Alain Caillé: The utilitarianist model is so attractive because it is simple… but it is also simplistic. By considering that the primary variable, and indeed the only variable to take into account is interest, you can easily create models. Whether it works or not is one thing, but we have a model, which also has the benefit of being easily manageable.

The challenge faced by those who put alternative models forward is to combine the complexity of humanity without losing manageability and accessibility.

Jean-Edouard Grésy: For someone like me, who strives to encourage this notion of interest in our field, it’s essential not to lose interest in either the only profitable motives or the unique parameter in individuals’ decision making. In my work, I am faced with emotional and identity issues on a daily basis. There is a real need to better understand the meaning of the subjective perception which is specific to each individual.

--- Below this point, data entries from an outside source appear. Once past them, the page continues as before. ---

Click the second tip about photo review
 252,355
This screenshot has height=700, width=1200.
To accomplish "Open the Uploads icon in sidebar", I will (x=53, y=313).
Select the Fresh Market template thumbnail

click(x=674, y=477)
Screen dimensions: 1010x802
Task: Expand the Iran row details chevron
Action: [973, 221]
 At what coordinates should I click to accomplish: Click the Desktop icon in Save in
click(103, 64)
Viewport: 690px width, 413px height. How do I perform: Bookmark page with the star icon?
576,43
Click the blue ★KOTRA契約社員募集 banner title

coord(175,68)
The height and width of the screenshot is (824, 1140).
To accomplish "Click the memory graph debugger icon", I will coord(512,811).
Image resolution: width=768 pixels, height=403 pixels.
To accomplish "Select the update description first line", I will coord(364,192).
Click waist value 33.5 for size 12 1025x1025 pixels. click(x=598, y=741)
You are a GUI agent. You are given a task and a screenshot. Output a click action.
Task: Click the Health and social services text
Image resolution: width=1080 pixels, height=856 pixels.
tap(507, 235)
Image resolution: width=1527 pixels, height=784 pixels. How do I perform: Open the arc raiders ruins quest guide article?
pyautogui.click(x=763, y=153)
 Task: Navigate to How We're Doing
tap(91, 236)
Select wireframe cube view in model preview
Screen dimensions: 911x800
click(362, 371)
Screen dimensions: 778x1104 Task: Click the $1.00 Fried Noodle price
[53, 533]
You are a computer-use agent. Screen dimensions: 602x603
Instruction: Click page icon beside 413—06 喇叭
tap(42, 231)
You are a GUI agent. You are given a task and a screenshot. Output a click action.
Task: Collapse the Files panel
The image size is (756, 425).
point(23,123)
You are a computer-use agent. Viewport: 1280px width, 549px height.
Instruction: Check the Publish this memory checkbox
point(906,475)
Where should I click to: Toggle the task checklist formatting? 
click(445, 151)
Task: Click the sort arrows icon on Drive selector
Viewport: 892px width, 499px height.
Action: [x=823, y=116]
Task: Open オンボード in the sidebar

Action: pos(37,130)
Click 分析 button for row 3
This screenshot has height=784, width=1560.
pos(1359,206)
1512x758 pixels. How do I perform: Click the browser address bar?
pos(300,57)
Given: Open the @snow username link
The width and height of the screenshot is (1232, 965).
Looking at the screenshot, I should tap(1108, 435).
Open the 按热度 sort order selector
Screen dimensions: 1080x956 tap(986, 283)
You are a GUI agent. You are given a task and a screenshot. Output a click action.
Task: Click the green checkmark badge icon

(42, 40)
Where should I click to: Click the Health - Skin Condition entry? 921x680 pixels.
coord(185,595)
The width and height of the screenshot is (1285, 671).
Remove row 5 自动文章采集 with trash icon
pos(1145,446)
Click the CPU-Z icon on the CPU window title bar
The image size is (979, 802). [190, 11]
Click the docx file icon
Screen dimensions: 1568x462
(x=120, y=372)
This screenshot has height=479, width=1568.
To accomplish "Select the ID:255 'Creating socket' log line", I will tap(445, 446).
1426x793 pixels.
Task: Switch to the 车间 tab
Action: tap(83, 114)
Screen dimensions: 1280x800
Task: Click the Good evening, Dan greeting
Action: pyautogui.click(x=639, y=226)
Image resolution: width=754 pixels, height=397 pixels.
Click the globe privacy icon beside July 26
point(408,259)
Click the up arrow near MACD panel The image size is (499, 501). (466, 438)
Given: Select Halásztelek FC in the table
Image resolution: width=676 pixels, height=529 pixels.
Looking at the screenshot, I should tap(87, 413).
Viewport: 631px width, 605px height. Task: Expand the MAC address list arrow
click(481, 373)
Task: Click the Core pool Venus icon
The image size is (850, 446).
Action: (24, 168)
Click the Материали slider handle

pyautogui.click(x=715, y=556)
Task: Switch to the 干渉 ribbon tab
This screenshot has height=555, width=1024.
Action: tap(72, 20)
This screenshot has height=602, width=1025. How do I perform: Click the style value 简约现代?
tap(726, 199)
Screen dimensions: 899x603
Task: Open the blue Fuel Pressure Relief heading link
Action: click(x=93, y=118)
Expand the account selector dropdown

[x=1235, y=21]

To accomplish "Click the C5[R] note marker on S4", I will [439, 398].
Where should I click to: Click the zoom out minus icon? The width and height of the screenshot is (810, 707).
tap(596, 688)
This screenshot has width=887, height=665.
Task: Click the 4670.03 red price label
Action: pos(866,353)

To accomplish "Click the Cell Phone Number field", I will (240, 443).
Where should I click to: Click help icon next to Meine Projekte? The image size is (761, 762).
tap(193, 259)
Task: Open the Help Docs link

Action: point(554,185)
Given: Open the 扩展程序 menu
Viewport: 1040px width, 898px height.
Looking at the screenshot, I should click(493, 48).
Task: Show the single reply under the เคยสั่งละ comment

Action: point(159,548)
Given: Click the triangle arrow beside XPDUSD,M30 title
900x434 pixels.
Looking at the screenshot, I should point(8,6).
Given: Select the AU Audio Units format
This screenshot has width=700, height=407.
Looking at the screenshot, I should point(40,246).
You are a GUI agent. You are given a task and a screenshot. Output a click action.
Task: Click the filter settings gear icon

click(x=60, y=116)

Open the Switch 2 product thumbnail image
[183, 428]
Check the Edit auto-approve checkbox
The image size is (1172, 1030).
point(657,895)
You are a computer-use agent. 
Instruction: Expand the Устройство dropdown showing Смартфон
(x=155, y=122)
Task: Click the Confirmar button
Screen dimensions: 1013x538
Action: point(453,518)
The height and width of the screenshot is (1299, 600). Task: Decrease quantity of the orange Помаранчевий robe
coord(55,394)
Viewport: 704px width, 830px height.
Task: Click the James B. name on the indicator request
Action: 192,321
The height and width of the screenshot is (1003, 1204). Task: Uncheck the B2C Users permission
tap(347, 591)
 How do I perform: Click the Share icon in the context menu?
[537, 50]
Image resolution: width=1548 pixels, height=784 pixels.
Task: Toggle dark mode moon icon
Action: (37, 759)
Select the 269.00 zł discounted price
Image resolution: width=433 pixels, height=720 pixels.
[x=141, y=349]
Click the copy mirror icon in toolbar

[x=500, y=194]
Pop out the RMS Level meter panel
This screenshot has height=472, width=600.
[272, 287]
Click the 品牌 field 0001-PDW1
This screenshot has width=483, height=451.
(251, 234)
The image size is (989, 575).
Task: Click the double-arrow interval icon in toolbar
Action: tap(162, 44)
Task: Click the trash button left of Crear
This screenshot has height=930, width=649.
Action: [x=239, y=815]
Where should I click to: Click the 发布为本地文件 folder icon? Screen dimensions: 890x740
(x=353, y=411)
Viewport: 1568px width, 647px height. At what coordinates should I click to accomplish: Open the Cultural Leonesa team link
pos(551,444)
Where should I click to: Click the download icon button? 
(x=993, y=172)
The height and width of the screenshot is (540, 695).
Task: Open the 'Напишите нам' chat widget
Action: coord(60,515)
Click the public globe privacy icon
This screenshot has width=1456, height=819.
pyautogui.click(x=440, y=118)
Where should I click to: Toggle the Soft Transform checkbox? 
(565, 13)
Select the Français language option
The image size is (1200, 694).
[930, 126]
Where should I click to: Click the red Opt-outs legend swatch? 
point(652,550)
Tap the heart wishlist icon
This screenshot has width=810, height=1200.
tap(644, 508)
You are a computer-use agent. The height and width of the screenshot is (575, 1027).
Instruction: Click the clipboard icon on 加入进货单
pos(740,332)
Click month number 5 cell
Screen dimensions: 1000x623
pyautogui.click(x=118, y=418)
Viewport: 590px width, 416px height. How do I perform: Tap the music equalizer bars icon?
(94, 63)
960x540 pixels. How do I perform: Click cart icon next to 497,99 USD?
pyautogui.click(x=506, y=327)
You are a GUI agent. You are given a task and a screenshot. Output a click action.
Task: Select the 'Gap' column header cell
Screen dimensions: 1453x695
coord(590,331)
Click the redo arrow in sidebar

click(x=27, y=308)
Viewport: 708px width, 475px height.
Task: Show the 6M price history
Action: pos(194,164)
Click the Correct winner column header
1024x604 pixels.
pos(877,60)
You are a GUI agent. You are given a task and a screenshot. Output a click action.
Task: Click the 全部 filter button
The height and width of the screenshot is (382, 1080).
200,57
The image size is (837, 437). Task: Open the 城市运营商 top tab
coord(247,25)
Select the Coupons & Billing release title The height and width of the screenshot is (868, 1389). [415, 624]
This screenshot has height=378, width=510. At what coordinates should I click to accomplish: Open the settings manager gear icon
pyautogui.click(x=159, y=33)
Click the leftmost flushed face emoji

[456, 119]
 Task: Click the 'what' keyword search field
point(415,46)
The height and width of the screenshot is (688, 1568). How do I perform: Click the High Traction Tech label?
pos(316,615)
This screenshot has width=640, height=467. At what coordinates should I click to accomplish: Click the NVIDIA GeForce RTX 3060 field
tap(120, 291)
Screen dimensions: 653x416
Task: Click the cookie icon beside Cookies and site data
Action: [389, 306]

Alain Caillé: We need to reestablish the distinction between what is rational and what is reasonable. Everyday we can see that rational decisions, or ones which claim to be rational, are entirely unreasonable.

Jean-Edouard Grésy: And that very reasonable decisions are made for reasons that have nothing to do with the accepted standards of rationality.

Alain Caillé: The human factor isn’t irrational; it just has a different purpose to that of an Excel spreadsheet!

 

 

EVE blog: These other reasons have been studied by the anthropologist Marcel Mauss, who you talk about in your book as being an “unknown super celebrity”. What do you mean by that?

Jean-Edouard Grésy: The name Mauss is well known. His essay The Gift is famous. However, Mauss does not have the status in the official history of social science that he deserves. And particularly, his subject, giving, is misunderstood.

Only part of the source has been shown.